(Pixel coordinate grounding data)
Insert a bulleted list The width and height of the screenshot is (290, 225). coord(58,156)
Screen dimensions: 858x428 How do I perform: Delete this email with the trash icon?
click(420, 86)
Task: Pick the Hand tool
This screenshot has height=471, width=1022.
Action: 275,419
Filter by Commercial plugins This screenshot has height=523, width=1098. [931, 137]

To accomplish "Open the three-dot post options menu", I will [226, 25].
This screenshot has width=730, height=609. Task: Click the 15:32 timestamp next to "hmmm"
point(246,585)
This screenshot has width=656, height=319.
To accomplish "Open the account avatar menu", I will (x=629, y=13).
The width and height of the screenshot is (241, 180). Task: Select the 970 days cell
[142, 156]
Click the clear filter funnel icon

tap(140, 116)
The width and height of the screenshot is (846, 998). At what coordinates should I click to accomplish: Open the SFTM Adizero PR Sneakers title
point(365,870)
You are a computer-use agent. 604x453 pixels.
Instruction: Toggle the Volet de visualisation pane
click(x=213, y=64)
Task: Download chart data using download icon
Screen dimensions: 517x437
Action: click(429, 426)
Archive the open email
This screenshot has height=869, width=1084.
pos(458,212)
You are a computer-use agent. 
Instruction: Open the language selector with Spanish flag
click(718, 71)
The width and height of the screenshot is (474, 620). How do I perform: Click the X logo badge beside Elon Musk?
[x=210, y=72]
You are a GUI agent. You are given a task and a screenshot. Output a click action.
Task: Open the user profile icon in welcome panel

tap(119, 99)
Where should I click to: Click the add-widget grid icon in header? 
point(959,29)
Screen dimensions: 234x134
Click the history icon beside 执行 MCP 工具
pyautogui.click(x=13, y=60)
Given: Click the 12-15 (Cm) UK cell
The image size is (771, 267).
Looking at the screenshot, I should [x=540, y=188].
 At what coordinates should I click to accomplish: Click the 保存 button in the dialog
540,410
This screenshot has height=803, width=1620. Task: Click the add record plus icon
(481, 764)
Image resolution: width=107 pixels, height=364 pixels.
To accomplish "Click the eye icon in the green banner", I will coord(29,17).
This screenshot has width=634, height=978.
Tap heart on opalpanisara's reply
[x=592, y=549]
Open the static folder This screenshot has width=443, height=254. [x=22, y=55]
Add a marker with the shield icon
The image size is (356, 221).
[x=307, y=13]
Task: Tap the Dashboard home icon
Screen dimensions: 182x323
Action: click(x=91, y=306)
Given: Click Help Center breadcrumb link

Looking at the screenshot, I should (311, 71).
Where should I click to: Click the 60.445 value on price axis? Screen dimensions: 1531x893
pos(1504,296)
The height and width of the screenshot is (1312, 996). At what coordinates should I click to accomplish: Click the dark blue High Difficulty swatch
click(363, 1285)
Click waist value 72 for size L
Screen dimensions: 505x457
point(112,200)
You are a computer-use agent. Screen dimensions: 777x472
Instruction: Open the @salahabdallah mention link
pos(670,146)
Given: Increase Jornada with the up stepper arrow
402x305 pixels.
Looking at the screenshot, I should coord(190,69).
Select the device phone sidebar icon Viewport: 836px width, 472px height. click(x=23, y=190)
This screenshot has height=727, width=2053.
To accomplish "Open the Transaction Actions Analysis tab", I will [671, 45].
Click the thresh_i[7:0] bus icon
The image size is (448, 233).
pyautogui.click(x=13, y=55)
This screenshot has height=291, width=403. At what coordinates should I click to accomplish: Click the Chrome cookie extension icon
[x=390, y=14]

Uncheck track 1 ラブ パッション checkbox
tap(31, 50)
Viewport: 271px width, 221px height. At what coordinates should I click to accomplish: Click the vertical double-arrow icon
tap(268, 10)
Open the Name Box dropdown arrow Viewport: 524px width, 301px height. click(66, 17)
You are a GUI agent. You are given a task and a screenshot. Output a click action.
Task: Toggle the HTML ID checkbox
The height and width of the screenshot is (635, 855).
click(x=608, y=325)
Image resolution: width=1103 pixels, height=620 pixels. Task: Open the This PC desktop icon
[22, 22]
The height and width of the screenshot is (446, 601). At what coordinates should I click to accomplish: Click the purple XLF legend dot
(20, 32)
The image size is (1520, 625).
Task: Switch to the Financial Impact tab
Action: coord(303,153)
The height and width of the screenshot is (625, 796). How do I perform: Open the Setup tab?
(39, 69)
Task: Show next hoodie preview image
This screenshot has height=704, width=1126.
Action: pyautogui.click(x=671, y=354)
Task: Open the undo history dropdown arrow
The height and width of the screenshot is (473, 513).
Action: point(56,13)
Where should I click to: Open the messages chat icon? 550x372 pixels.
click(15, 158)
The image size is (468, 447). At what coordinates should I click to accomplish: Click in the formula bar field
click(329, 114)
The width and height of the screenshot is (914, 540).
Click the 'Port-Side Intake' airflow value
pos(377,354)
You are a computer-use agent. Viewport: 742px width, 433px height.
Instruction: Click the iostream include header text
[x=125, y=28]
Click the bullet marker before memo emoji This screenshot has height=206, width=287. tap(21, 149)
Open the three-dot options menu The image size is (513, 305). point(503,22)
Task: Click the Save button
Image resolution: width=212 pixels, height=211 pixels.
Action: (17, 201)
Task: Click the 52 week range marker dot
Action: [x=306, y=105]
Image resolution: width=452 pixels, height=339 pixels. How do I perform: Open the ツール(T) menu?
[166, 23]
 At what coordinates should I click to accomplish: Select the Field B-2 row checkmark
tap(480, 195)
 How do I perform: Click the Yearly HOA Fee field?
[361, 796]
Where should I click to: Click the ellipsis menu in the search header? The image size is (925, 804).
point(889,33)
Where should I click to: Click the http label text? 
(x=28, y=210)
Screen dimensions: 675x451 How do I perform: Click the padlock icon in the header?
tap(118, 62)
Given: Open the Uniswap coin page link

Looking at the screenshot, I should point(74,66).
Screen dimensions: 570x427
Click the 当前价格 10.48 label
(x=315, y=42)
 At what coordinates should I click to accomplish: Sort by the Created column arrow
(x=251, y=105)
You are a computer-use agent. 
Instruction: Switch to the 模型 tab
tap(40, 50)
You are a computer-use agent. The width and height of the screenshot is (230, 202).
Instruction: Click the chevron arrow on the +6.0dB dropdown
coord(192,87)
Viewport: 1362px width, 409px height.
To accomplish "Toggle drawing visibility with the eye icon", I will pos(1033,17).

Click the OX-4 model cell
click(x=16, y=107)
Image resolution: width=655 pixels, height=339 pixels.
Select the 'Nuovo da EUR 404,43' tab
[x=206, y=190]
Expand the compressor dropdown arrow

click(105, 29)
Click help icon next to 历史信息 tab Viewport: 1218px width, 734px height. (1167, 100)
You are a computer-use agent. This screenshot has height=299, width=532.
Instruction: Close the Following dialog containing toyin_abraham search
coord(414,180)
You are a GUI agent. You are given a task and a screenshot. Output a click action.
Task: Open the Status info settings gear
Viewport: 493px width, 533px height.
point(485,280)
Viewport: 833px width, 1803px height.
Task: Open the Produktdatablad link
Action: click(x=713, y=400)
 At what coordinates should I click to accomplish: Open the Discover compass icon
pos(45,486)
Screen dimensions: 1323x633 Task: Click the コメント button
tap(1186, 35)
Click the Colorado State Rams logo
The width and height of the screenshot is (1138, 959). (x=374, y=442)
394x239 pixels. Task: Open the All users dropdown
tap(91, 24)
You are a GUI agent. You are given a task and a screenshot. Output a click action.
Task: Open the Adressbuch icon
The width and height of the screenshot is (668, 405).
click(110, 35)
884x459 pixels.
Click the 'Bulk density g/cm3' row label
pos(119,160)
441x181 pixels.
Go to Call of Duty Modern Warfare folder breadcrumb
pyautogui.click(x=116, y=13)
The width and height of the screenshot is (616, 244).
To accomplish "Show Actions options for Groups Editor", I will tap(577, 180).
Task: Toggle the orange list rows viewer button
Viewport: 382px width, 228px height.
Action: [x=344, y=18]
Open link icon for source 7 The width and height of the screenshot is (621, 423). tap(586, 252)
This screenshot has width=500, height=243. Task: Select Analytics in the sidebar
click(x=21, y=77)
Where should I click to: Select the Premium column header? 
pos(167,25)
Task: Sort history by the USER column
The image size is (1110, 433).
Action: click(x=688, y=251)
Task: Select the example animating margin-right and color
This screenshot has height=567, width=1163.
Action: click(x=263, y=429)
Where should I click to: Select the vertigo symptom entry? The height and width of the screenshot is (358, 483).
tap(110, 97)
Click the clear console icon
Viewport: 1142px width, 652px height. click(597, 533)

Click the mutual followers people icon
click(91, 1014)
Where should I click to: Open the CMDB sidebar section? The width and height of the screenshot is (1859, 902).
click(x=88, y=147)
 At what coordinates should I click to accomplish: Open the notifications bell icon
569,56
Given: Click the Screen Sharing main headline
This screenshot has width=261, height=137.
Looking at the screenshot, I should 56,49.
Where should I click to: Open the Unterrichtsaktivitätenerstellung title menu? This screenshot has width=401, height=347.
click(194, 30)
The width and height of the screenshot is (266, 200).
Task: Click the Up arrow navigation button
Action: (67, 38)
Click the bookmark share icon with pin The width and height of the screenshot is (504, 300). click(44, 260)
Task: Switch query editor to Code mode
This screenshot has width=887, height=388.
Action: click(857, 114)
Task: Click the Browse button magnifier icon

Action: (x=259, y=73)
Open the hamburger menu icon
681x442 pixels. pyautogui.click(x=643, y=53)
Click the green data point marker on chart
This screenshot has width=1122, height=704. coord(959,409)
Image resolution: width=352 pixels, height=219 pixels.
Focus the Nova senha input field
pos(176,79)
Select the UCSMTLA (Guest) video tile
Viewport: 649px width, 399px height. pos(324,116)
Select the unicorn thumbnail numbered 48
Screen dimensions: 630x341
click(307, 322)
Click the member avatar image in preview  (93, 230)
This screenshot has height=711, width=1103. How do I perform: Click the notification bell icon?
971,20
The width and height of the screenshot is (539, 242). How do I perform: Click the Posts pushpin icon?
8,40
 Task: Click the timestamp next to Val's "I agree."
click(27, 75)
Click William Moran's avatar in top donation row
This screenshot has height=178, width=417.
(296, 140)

> WHAT YOU ARE ASKED TO DO: Starting with the line with "The image size is (468, 447)." above and going on through the line with "You are a computer-use agent. Viewport: 742px", transcribe every line exactly, both ends included, and add nothing.

> SOLUTION FOR THIS PROBLEM:
The image size is (468, 447). At what coordinates should I click to accomplish: Click in the formula bar field
click(329, 114)
The width and height of the screenshot is (914, 540).
Click the 'Port-Side Intake' airflow value
pos(377,354)
You are a computer-use agent. Viewport: 742px width, 433px height.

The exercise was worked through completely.